Certains internes expriment leur inquiétude face aux écoles privées, aux possibilités de formations à l’étranger. Ces inquiétudes vous paraissent-elles légitimes ?
Elles me semblent tout à fait légitimes. Si vous consultez les publicités pour les formations privées ou certains DU vous pouvez constater que près d’une centaine de places sont proposées par an. Les conditions de recrutement et de formation sont également différentes dans les divers pays européens et la libre circulation autorise les installations en France. La spécialité en France limite le futur exercice professionnel des internes mais ne les protège pas réellement. L’absence d’une visibilité claire de l’avenir de notre profession génère des inquiétudes légitimes après 8 ans d’études et un grand investissement personnel.

Quel message souhaiteriez-vous faire passer à nos jeunes et moins jeunes confrères ?
Même si cela peut paraître très convenu, je leur dirai qu’ils ont choisi un métier formidable qui leur apportera ou leur apporte beaucoup de joies. Mais ils doivent être conscients que notre spécialité traverse des turbulences et que sa défense est de la responsabilité de tous. Par la qualité de ses traitements, ses choix professionnels (installation, modes d’exercice, enseignement…), sa formation continue …chacun peut et doit y participer.

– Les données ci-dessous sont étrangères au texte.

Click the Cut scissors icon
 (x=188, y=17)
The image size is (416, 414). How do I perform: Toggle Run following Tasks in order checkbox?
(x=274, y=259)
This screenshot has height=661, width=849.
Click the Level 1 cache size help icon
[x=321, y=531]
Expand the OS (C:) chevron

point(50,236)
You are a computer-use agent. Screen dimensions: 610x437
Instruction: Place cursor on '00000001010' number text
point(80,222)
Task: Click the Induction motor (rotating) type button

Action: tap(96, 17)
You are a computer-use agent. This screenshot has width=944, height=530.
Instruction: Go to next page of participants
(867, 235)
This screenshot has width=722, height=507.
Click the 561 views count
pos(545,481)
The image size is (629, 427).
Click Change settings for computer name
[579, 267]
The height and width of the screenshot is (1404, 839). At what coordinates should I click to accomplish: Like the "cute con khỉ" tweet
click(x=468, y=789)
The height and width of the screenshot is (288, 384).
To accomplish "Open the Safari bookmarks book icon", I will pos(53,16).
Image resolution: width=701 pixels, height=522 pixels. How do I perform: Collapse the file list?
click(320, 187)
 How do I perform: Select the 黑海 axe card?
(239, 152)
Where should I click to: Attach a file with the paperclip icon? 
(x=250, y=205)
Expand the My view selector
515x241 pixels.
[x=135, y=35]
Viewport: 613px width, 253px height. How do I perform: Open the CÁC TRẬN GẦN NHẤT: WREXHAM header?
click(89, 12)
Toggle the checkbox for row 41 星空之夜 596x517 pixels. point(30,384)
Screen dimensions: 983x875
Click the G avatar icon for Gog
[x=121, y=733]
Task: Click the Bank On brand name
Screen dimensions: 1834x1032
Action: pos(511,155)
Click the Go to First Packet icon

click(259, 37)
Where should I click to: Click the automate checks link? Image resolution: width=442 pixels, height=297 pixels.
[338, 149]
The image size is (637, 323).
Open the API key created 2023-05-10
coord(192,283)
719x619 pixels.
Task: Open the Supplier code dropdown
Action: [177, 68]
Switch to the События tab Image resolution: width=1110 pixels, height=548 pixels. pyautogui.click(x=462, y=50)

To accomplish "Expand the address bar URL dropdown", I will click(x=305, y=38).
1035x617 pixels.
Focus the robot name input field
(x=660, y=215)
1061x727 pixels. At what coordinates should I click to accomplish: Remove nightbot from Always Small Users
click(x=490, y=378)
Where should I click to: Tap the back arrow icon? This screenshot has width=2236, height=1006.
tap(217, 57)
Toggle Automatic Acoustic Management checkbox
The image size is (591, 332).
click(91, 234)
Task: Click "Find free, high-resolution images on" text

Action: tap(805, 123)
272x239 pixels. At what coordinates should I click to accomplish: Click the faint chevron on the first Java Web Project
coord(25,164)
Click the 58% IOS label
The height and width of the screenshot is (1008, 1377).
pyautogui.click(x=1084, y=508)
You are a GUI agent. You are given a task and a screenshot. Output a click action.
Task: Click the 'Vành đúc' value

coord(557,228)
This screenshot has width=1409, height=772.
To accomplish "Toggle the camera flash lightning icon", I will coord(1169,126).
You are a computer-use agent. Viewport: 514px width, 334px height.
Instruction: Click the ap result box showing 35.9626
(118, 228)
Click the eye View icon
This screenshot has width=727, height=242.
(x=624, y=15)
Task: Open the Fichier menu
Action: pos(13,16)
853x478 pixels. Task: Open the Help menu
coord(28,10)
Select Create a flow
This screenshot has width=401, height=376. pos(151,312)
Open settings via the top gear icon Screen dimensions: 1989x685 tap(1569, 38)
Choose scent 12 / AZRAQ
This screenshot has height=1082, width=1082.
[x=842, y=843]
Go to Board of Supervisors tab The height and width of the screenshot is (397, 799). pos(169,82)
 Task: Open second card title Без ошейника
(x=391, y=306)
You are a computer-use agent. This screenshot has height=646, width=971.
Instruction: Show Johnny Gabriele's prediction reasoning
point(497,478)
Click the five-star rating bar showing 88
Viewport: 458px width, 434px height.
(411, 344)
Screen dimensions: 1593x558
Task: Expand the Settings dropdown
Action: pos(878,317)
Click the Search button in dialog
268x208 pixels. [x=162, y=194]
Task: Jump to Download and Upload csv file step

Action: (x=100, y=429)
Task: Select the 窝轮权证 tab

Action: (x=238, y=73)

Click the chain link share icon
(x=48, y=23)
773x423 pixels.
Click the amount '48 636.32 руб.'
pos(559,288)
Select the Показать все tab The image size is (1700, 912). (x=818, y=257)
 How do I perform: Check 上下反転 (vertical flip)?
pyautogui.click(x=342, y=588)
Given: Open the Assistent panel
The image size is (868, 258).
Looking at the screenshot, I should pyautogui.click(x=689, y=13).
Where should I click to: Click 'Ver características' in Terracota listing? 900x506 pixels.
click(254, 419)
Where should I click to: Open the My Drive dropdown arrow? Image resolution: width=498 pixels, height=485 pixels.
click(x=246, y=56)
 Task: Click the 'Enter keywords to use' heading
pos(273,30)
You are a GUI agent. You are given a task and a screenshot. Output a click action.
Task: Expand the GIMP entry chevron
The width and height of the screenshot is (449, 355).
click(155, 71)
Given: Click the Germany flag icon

En conclusion, êtes-vous optimiste ? Ce n’est pas le trait principal de mon caractère. Comme je viens de le dire nous traversons une période d’instabilité à plusieurs niveaux : changement des modalités de formation, difficulté de recrutement des enseignants hospitalo-universitaires, multiplication des formations parallèles, départs à la retraite des premiers CECSMO … sur fond de crise économique. Mais je crois qu’une prise de conscience des difficultés est en train de se faire et j’ai confiance dans les capacités des orthodontistes et tout particulièrement de nos internes pour faire face et ramener une certaine sérénité.